DeviceRemovalHandling#

This sample is part of the pylon sample solution that can be found under <SDK ROOT>\Development\Samples\C++.

// DeviceRemovalHandling.cpp
/*
    Note: Before getting started, Basler recommends reading the "Programmer's Guide" topic
    in the pylon C++ API documentation delivered with pylon.
    If you are upgrading to a higher major version of pylon, Basler also
    strongly recommends reading the "Migrating from Previous Versions" topic in the pylon C++ API documentation.

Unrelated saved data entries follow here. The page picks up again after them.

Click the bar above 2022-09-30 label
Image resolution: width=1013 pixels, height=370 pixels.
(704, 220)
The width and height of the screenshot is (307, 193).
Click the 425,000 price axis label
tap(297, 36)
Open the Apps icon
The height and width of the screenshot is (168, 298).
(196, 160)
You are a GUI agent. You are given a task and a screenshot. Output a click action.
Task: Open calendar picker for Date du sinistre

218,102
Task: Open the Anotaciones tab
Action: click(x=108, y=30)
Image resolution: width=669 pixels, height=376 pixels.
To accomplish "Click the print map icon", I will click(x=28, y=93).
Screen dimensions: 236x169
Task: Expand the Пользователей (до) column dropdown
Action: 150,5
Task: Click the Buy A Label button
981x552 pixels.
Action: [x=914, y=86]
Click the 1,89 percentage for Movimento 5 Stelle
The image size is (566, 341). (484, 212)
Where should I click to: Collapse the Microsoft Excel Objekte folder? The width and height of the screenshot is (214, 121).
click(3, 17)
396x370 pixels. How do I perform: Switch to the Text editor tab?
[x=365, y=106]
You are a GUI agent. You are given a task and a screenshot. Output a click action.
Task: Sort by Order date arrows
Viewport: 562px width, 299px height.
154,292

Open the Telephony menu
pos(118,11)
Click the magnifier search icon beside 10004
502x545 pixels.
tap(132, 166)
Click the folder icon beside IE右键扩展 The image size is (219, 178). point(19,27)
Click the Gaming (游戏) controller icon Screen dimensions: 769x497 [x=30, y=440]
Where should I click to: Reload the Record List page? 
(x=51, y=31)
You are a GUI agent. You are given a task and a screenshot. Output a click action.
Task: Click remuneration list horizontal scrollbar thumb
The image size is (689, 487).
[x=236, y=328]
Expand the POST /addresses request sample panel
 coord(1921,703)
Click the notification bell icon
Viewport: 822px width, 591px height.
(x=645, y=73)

    This sample program demonstrates how to be informed about the removal of a camera device.
    It also shows how to reconnect to a removed device.

    Attention:
    If you build this sample in debug mode and run it using a GigE camera device, pylon will set the heartbeat
    timeout to 60 minutes. This is done to allow debugging and single-stepping without losing the camera
    connection due to missing heartbeats. However, with this setting, it would take 60 minutes for the
    application to notice that a GigE device has been disconnected.
    As a workaround, the heartbeat timeout is set to 1000 ms.
*/

// Include files to use the pylon API.
#include <pylon/PylonIncludes.h>
#include "../include/ConfigurationEventPrinter.h"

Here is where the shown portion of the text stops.